All of the other fields were getting the value
from @_data
element (which contained the updated values set by
DS.Model.setupData
) except — except for stateUpdated
which
got its value from @_attributes
!
At this moment I remembered what I earlier read about Ember
bindings. And that
there was a difference between normal bindings and one-way
bindings. And that the valueBinding="stateUpdated"
did a binding on
App.FromNowView.value
to Project.stateUpdated
. And that this was a
normal e.g. two-way binding meaning that updates on
Project.stateUpdated
are propagated to App.FromNowView.value
and
vice versa.
I was not getting the updated value from JSON response because I had already overwritten it myself.
This is the offending line:
@notifyPropertyChange('value')
This doesn’t actually change the value of value
, but Ember doesn’t
know that so it propagates the event to the bound field of
Project.stateUpdated
, which eventually results in
Project.set('stateUpdated', «value»)
where the new value was
actually the old value. I’ll try to put this into a picture.

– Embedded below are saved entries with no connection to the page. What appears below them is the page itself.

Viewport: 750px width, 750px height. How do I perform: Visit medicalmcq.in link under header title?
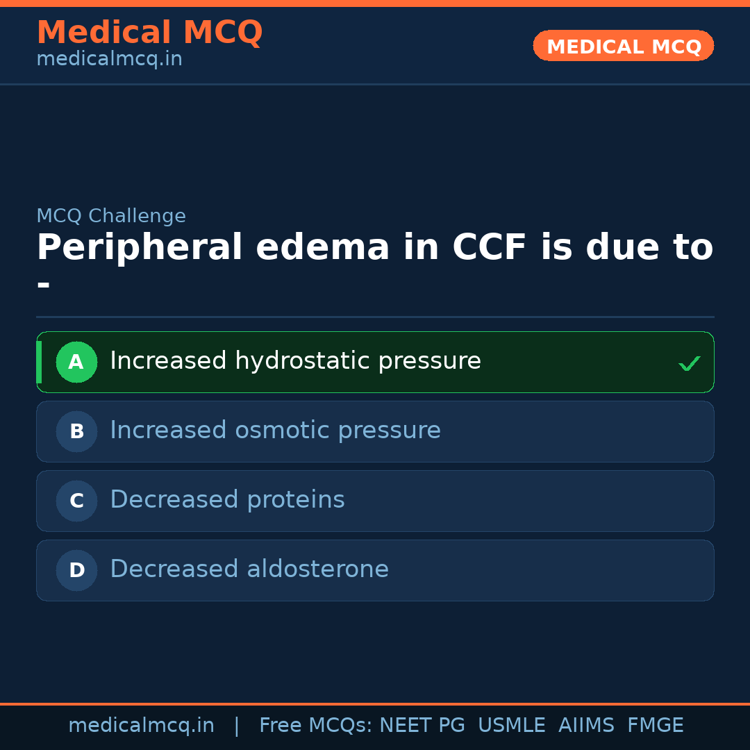pos(109,60)
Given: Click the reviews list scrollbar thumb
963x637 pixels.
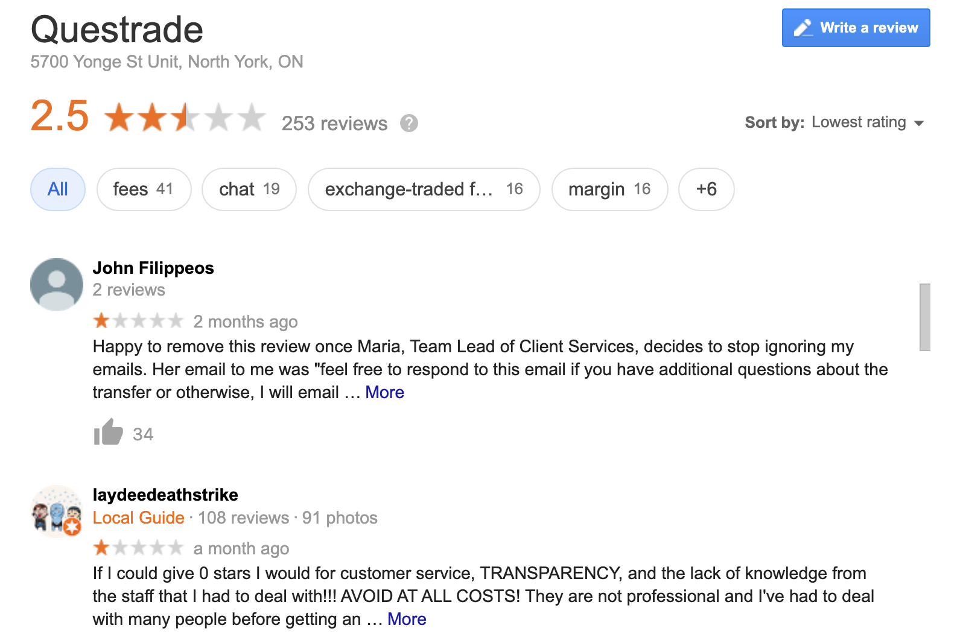Looking at the screenshot, I should coord(924,317).
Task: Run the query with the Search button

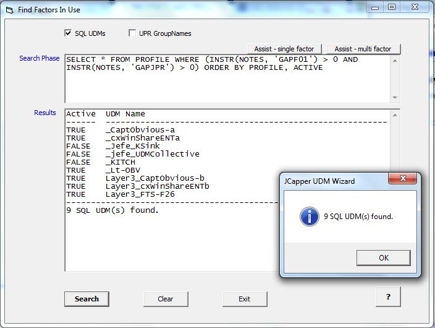Action: (87, 299)
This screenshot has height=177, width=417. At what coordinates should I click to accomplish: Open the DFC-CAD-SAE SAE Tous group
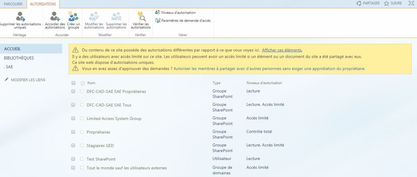109,105
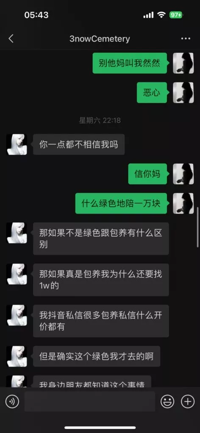200x433 pixels.
Task: Tap the '3nowCemetery' chat title
Action: (x=100, y=39)
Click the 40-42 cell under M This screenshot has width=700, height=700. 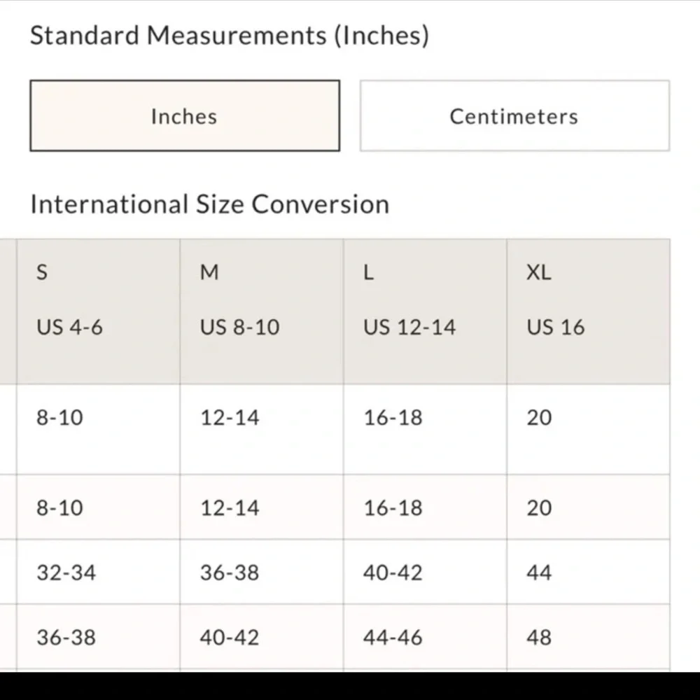tap(262, 638)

In the figure below I’ve used green for events initiated by Ember Data and red for those initiated
by App.FromNowView
and the gray arrows show bindings between
different Ember-controlled values. I refer to objects by their class
names, so Project.stateUpdated
below is not a class field but a
field in an instance of Project
class.
In the template the statement valueBinding="stateUpdated"
creates
the two-way fat gray arrow binding (top row). The binding from
App.FromNowView.value
to App.FromNowView.output
is a one-way
binding and comes from the use of property('value')
on the output
function (right column). Finally the App.FromNowView.output
binding
to {{view.output}}
comes from somewhere deep
inside the templating system (bottom row).

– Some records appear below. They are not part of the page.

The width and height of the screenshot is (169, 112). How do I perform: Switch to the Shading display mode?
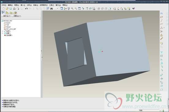[x=110, y=9]
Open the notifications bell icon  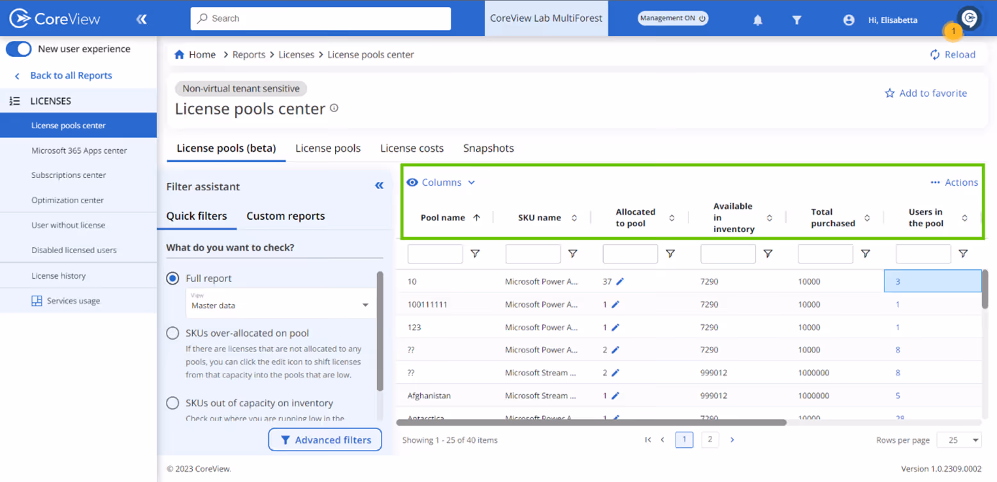tap(758, 20)
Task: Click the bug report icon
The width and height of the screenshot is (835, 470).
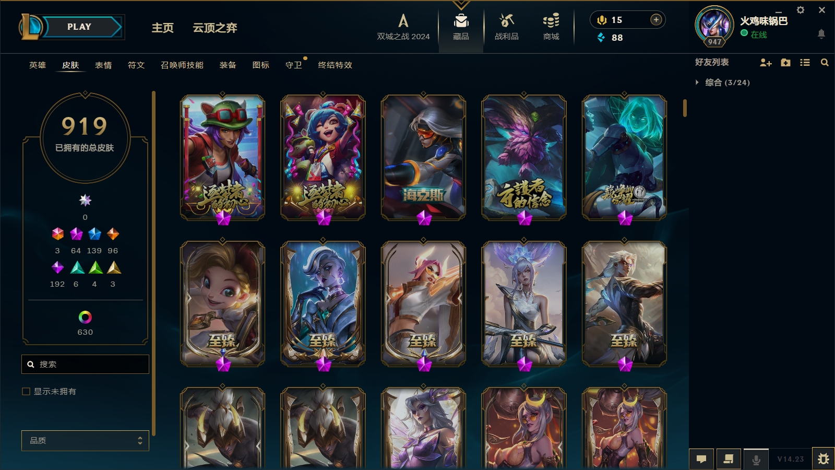Action: 824,459
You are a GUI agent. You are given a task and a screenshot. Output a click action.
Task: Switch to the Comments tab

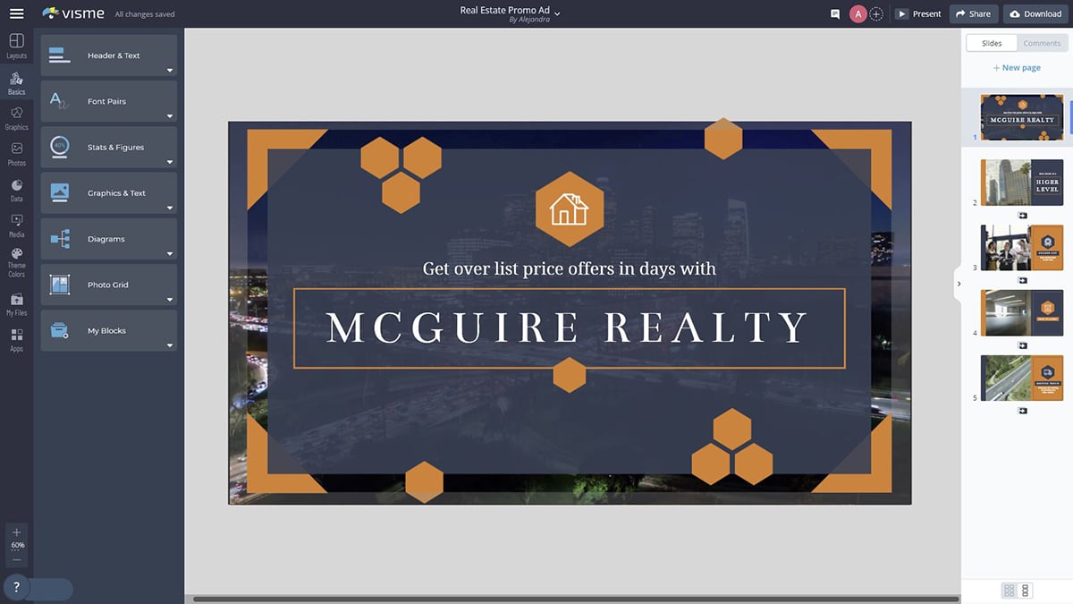[1042, 43]
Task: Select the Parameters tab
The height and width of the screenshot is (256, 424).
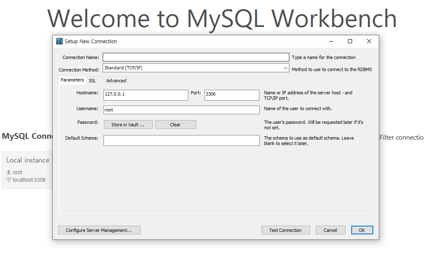Action: (x=72, y=80)
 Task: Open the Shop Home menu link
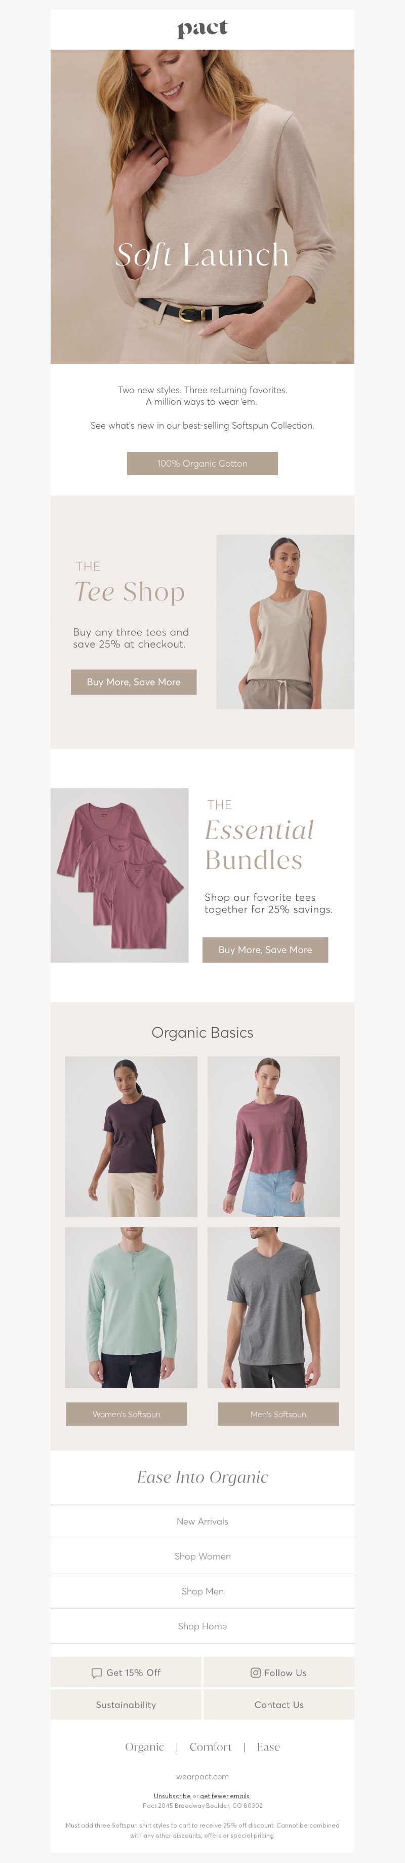click(203, 1626)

The initial value is loaded by Ember Data and is propagated from top
left corner by the green arrows. First, Project.stateUpdated
is
changed, which then propagates to App.FromNowView.value
, which in
turn causes the value of App.FromNowView.output
to change, which
finally causes the {{view.output}}
template to
be (re-)rendered. This will in turn cause the get
chain to propagate
back in the chain, finally resulting in the nicely formatted time
delta value to be written into the HTML page for user to see.

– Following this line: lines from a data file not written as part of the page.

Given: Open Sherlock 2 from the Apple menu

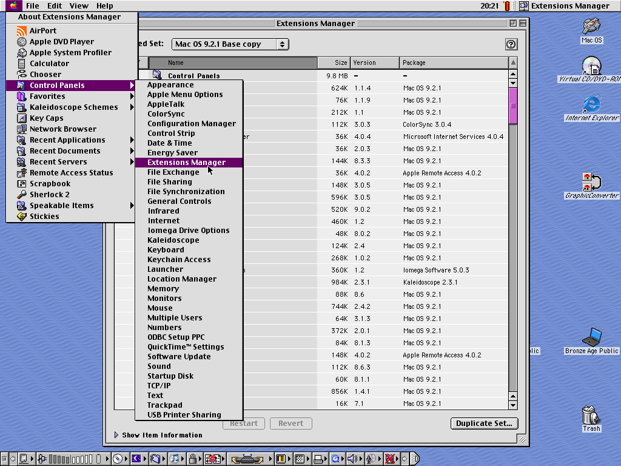Looking at the screenshot, I should [49, 195].
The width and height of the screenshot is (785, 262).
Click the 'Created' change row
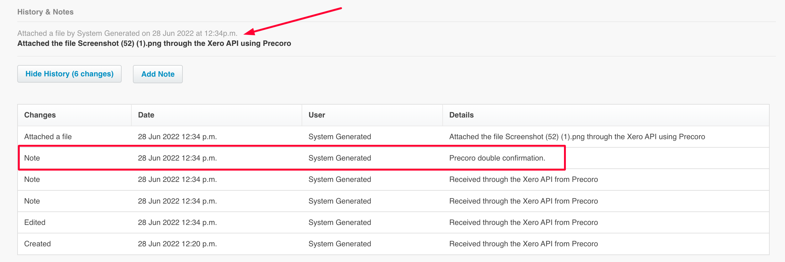[393, 244]

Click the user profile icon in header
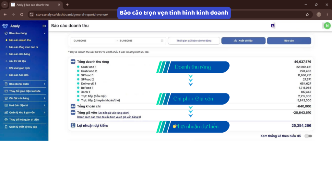[x=273, y=26]
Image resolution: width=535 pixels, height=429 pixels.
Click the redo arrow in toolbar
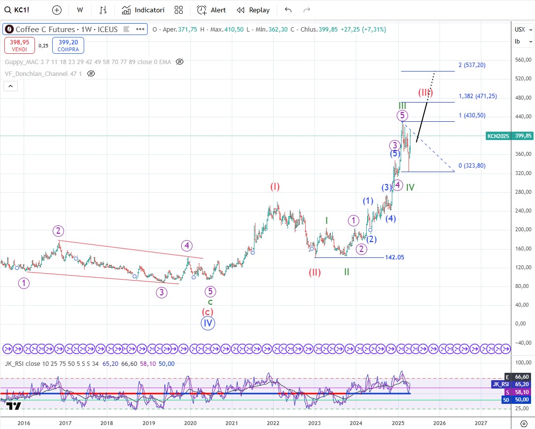[x=307, y=10]
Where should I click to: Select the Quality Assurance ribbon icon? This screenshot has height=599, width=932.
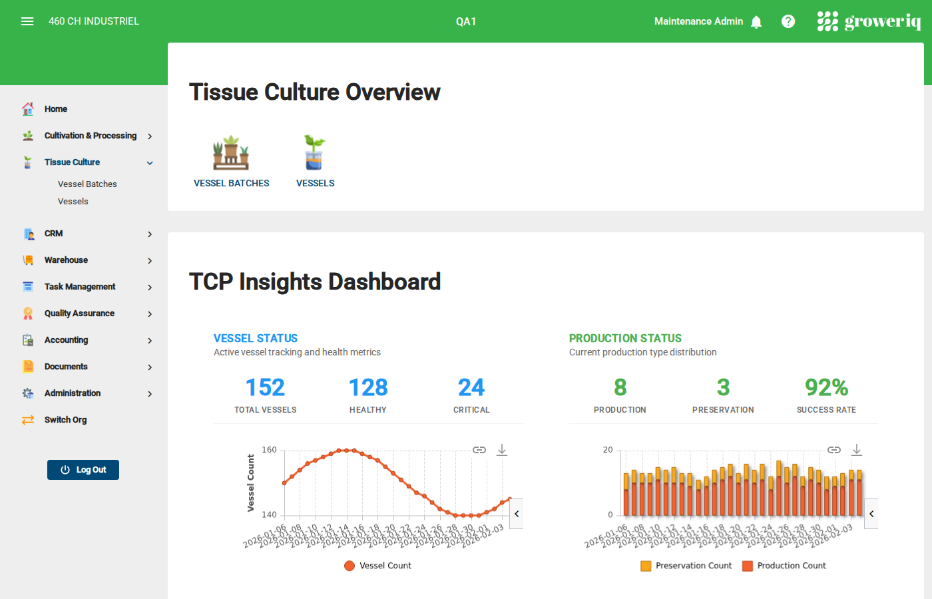(28, 313)
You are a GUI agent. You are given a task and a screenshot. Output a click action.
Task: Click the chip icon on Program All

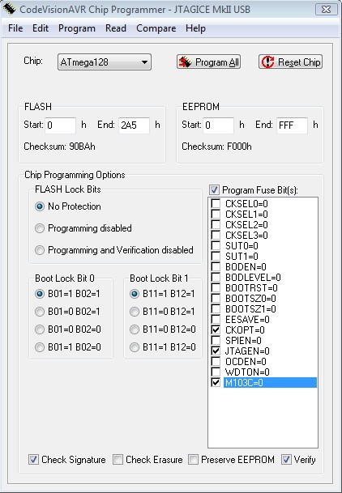(186, 62)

This is where the call to tick
messes things up. It will be called
every second, and it will call notifyPropertyChange('value')
which
in turn causes two propagations to occur — one back to the
original Project.stateUpdated
value thus overwriting it, and
the other to propagate to the output template. This meant that the
output value was correctly updated as time passed, but any change in
the actual stateUpdated
value as reported by the backend was not
reflected in the human-readable output.
(I’m not sure, but I think Ember’s idea is that since I’ve
overwritten the values myself it will keep them around until I call
either save
or rollback
. I’m not sure whether it is sensible to
call reload
at all when you have uncommited changes in the
model.)
Now that I had understood the true problem the solution came
immediately. In the application I just wanted to ensure that updates
on the bound value are propagated to App.FromNowView.output
, which
was already automatically updating when the bound value was
changed. It also has to be refreshed as time progresses (“a few
seconds” → “a minute”) which does not need to refresh the bound
value, just the output value. The correct update sequence where
display updates do not affect the actual state update time value is
shown in the picture below:
Now tick
will only cause the rendered value to be updated while
all changes in the original model are also honored. The change is
trivially simple with changing the property change event fired on the
output element:
tick: () ->
@nextTick = Ember.run.later this, (() ->
@notifyPropertyChange('output')
@tick()), 1000
With this simple change everything was finally made good!
So what’s the lesson learned? When using Ember, you need to
understand how a value is bound, to where, and what type of binding
makes sense for any particular situation. Also don’t use
@notifyPropertyChange
indiscriminantly on values that are bound
from outside the caller’s control.
Update: Ember-time itself has since been fixed. You’ll need to look at bf3383c6 or earlier commit to see the original version.